The mean regression coefficients in Table 2 were then used to estimate the molecular parameters of the 400 samples collected during the cruise for the determination of peak C* and peak T* (Fig. 4). Since the latter were performed with a JY-Horiba Spex Fluoromax-4 spectrofluorometer, the measurements of the 29 samples determined with both spectrofluorometers were used to intercalibrate both instruments (R2 = 0.88, p < 0.0001 for peak C and R2 = 0.77, p < 0.0001 for peak T). Using θ, peak C* and peak T* we were then able to estimate molecular indices (DBE, Ideg, unsaturated aliphatic compounds and CRAM) and build up detailed maps of their distribution for the whole Mediterranean Sea. The model goodness is confirmed by the low mean error of the estimates from the cross validation exercise, by Fig. 4 where colored dots represent measured values for the molecular parameters, and by Fig. 5 where we compared the measured and modeled values using linear regressions. These results indicate that the multiple regression models work well for the Mediterranean Sea (R2 > 0.65, p < 0.0001) and reliable detailed spatial molecular information from FDOM measurements can be gained. Regarding these distributions (Fig. 4), the upper layer in the eastern basin showed SPE-DOM with lower DBE, degradation state and CRAM than the western basin but presented more abundance of unsaturated aliphatic compounds. Note that for the CRAM distribution (Fig. 4d) the mismatches in the samples collected at station 1 (200, 1000 and 2000 m) and station 7 (110 m) were due to the fact that in the scatter plot (Fig. 5d) the points exhibited a stronger divergence from the linear regression line. Although differences between measured and modeled values of % CRAM in these samples were apparent, the other molecular parameters (i.e. Ideg, AImod, and DBE) did not show such differences. To check if these samples could lead to a different result in the model, we discarded these samples as outliers to obtain a new model and new estimated values. Comparing the two model results (Figure S6), the new model presented slightly lower values in some deep regions but the patterns were not different than in the former model. For this reason we decided to keep these samples in the model.

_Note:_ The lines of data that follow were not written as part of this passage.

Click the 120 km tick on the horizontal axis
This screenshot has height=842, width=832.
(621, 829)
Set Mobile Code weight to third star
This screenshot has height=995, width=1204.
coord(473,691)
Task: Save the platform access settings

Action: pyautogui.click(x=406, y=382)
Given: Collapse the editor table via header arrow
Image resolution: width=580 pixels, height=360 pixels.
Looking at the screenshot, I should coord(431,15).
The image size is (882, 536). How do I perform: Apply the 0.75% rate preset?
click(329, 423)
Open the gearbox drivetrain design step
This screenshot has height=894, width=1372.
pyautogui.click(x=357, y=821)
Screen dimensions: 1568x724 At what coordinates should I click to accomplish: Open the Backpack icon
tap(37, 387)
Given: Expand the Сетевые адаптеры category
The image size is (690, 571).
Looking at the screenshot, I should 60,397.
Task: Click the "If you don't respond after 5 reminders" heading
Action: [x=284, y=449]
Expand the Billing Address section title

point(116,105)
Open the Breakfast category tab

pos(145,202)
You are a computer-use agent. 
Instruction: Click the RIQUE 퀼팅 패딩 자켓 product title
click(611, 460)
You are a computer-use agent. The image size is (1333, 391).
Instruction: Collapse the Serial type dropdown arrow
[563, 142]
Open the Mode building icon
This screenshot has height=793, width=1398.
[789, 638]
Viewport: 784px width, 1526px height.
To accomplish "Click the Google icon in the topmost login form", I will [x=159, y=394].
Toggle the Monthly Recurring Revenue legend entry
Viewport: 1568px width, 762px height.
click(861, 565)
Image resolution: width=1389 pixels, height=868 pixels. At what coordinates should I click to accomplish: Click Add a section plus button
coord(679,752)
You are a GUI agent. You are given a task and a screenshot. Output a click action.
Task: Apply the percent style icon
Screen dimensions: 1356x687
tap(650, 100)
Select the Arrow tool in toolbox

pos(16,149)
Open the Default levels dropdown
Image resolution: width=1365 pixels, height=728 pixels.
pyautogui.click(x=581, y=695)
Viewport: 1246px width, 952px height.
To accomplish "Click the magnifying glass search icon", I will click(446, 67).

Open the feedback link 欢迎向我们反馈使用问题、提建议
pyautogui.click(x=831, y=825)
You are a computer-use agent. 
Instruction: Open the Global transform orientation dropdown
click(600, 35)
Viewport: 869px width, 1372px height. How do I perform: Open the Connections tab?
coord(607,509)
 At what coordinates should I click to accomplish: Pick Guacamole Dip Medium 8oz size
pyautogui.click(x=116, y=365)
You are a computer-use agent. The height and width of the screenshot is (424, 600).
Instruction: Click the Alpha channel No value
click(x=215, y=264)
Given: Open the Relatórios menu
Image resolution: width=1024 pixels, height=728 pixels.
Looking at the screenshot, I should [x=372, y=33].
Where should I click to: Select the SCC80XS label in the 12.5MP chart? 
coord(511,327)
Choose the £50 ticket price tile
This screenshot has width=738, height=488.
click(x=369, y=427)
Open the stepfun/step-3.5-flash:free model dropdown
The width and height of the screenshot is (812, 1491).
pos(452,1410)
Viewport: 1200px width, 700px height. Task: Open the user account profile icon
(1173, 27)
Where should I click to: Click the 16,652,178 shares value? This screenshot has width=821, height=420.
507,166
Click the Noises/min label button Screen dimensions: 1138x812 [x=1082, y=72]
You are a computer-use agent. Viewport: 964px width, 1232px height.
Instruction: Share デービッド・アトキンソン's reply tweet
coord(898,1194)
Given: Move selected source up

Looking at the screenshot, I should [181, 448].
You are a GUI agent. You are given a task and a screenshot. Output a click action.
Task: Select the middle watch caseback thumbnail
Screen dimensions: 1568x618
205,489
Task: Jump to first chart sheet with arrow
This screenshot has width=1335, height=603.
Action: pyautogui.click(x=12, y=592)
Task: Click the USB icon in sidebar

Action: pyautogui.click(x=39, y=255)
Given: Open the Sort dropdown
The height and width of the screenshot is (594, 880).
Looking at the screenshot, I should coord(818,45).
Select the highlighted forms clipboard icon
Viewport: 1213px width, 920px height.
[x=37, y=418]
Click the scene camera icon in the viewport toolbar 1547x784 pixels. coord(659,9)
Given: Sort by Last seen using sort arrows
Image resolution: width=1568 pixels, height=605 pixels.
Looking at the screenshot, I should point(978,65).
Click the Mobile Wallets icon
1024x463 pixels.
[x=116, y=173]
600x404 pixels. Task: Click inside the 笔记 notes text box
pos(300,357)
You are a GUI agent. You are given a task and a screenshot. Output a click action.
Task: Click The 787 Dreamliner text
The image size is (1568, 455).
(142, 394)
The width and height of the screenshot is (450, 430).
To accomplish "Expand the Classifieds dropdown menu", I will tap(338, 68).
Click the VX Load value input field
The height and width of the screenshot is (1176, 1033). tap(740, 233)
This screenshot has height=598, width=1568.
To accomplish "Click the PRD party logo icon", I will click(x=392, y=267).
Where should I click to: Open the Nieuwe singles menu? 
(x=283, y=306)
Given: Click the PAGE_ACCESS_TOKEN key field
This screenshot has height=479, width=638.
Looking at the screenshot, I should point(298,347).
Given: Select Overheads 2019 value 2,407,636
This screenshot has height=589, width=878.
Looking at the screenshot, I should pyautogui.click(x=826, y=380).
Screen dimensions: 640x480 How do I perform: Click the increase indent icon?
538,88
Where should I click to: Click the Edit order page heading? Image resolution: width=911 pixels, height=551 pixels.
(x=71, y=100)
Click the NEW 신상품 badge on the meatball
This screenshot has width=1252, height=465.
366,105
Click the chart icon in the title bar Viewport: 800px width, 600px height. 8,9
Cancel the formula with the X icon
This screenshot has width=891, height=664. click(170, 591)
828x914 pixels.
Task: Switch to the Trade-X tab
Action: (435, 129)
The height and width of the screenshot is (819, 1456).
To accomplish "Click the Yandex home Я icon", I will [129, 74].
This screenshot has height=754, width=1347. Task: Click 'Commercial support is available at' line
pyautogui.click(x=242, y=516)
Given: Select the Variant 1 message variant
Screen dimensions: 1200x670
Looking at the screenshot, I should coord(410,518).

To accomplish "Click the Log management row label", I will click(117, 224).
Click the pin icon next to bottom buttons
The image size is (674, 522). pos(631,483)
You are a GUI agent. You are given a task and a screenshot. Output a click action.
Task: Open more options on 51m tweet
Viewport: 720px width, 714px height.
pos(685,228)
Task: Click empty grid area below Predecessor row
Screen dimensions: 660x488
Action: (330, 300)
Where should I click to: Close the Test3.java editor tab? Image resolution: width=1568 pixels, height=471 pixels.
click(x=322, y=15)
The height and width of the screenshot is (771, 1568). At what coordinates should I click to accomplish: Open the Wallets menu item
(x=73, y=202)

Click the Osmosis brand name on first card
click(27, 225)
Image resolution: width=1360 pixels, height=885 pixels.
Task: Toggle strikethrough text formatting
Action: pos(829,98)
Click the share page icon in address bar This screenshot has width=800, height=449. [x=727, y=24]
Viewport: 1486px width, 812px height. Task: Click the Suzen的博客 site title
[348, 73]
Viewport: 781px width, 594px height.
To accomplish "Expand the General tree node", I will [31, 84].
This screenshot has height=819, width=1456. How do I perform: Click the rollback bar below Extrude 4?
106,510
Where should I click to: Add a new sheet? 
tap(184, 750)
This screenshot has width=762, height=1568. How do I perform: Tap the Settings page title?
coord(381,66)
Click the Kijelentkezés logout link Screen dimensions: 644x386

Overall, in this work we have shown that optical and molecular properties correlated significantly in the Mediterranean Sea. In detail, we have observed relationships between different SPE-DOM groups of molecules and specific DOM fluorescence or absorption parameters. Furthermore, we have established, for the first time, empirical multiple regression models to estimate molecular parameters from optical measurements in open ocean waters.